Chloé Zhao ha rodado este retrato de pura vida en un juego de contrastes que impulsa la fuerza del relato y abre el caleidoscopio de sus lecturas en un conjunto de imágenes sencillas, sin alardes, y apoyadas por la fotografía de Joshua James Richards que camina pareja a la dirección de la película sin hacer fuegos artificiales, evitando lo que podría haber sido una película de paisajes.
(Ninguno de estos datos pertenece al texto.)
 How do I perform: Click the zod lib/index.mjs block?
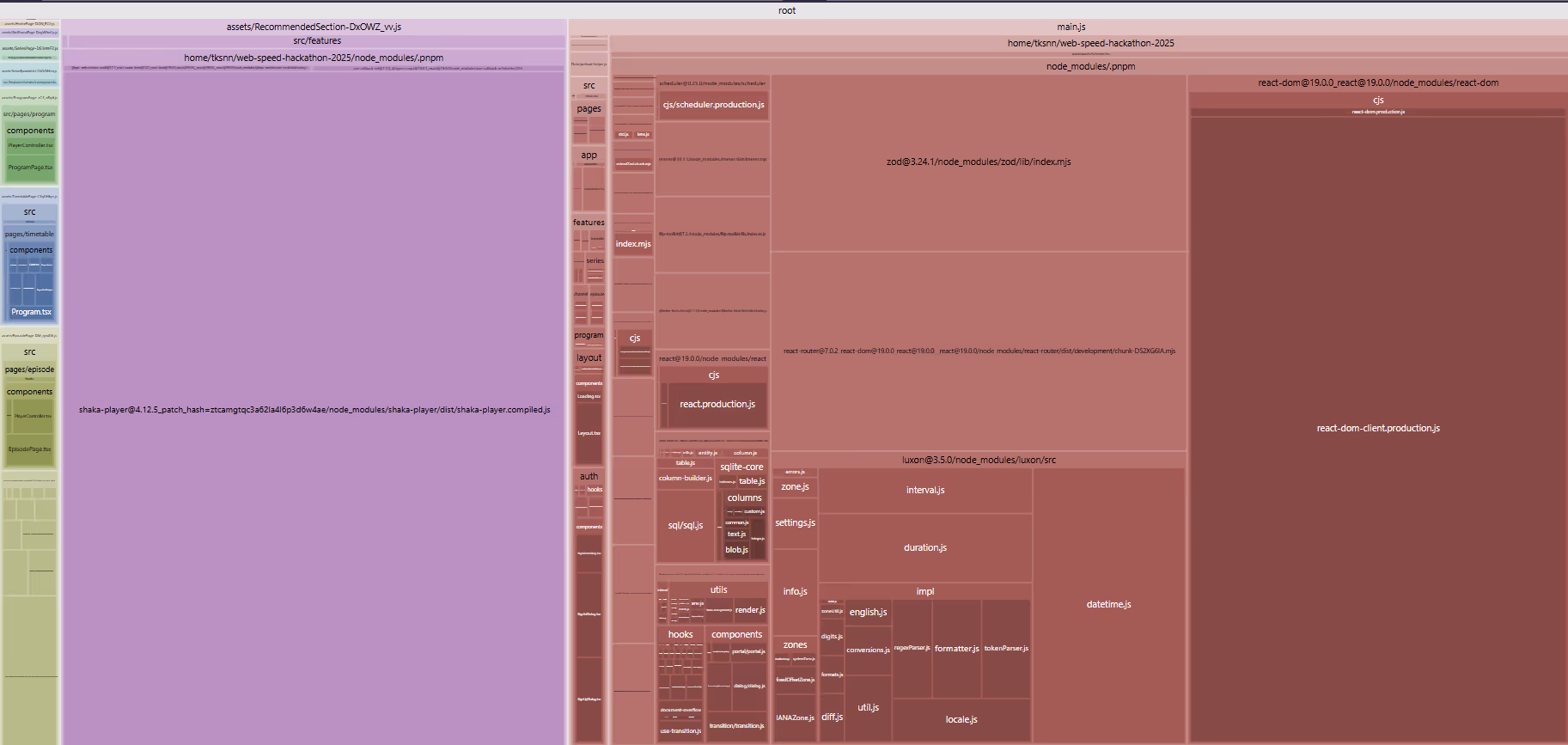tap(979, 162)
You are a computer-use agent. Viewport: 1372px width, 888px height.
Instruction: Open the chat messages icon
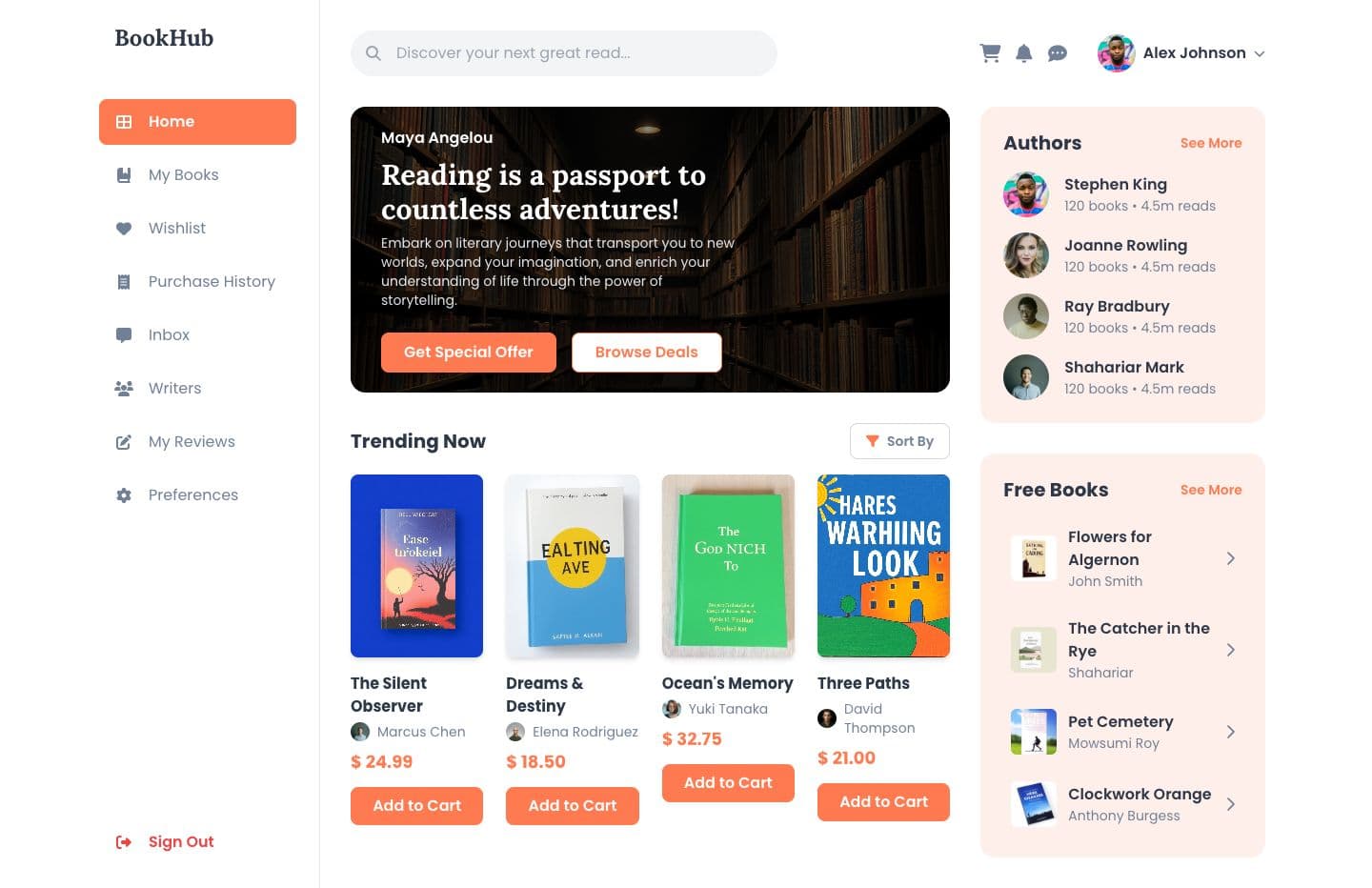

Y la semántica de estos contrastes no sólo reside en lo puramente visual, pasando de los sucios lavabos de un centro comercial a la grandiosidad de las montañas del norte de Estados Unidos, sino también en la compleja personalidad de su protagonista que constantemente vira al aislamiento, cuando no directamente a la misantropía, confrontada al grupo humano, ya sean los nómadas, la familia o los compañeros de sus esporádicos empleos. Y esta partida, que se juega en distintos niveles (visuales, narrativos, emocionales), conforma el entretejido de un lienzo pintado sin sentimentalismos y crudo como una noche de invierno soportada en el interior de una furgoneta.

 

               La cinta se mueve en ese territorio llamado “cine de autor” permitiendo que seamos nosotros los que tomemos conciencia de lo que la cámara recoge: sin colocarse en medio de las conversaciones, sin grandes alardes de dirección, aunque ya de por sí la sencillez de su planteamiento es un virtuosismo. Los planteamientos, las lecturas, las moralejas… eso queda para después, cuando la potencia de sus imágenes se apague y podamos empezar a digerir lo que Zhao nos ha puesto en la mesa. Si ya en su anterior película, The rider (2018), demostró la capacidad de una narrativa lírica, en esta Nomadland añade a lo anterior un ingrediente social que, a priori, podría parecer difícil de combinar, pero que pone en evidencia la precisión del manejo de los materiales fílmicos de su directora.

 

               Y, además, está Frances McDormand. Esta actriz sobrenatural le da una vuelta de tuerca a la técnica interpretativa para aportar, a través de su personaje, veracidad y coherencia al relato: con su trabajo consigue que todos los actores no profesionales (la mayoría del reparto) tengan unos registros actorales tan acertados que en ningún momento surge la duda sobre la calidad de sus interpretaciones. McDormand da verdad, no sólo a su papel, sino al de todos sus compañeros. Y pudiendo haberse entregado con plenos poderes al típico “recital”, nos ofrece, dentro de unos parámetros de gran contención, un personaje curtido y recio como una vara de avellano.

 

               Nomadland entra, por propio derecho, en la categoría de películas necesarias para entender lo que somos dentro de una sociedad que ha convertido las apariencias en norma y ha dejado de mirar la fuerza del mar en los acantilados.